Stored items
════════════════════
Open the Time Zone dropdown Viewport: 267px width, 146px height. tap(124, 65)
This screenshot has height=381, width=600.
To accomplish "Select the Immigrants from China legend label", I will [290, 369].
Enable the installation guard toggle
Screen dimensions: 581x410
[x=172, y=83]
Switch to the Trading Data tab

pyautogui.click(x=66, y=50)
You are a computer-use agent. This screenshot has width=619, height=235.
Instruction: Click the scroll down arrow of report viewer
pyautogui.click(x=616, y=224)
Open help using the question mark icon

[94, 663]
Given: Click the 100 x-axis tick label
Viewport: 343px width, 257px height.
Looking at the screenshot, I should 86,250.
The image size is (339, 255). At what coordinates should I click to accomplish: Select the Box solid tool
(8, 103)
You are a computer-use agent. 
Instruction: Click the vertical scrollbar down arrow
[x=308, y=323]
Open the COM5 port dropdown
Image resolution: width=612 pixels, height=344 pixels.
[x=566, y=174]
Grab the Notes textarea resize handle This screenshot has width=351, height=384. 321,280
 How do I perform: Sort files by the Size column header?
════════════════════
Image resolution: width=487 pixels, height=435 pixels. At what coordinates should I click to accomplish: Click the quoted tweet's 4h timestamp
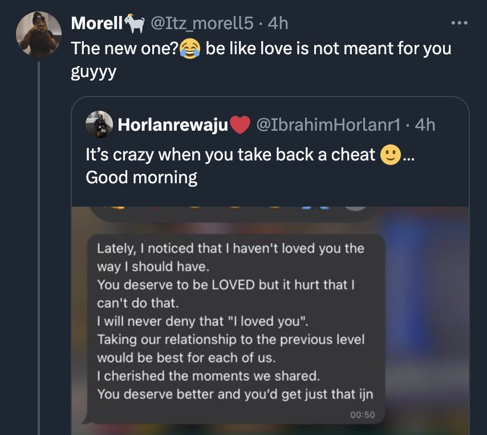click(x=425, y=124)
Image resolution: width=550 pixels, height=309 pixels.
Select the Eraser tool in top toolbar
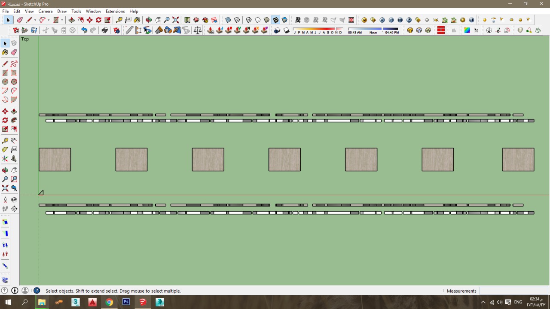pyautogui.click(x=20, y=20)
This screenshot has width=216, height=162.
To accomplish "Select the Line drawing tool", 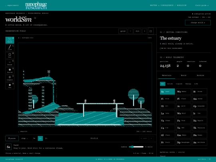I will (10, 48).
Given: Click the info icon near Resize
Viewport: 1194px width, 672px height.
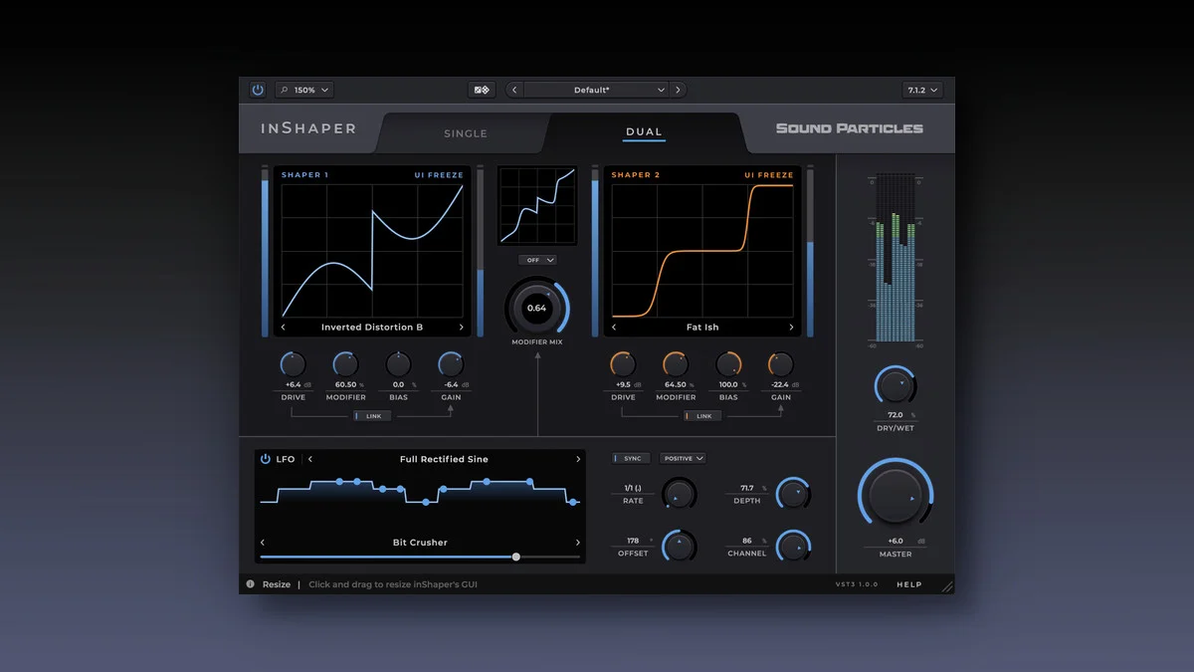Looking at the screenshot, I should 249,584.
════════════════════
Description of the task.
After locating the line holding "Viewport: 343px width, 257px height." above, output exactly that line and every line after it through the line holding "How do I perform: Sort". Include nothing else.

Reply to the exercise.
Viewport: 343px width, 257px height.
Looking at the screenshot, I should 86,250.
The image size is (339, 255). At what coordinates should I click to accomplish: Select the Box solid tool
(8, 103)
You are a computer-use agent. 
Instruction: Click the vertical scrollbar down arrow
[x=308, y=323]
Open the COM5 port dropdown
Image resolution: width=612 pixels, height=344 pixels.
[x=566, y=174]
Grab the Notes textarea resize handle This screenshot has width=351, height=384. 321,280
 How do I perform: Sort files by the Size column header?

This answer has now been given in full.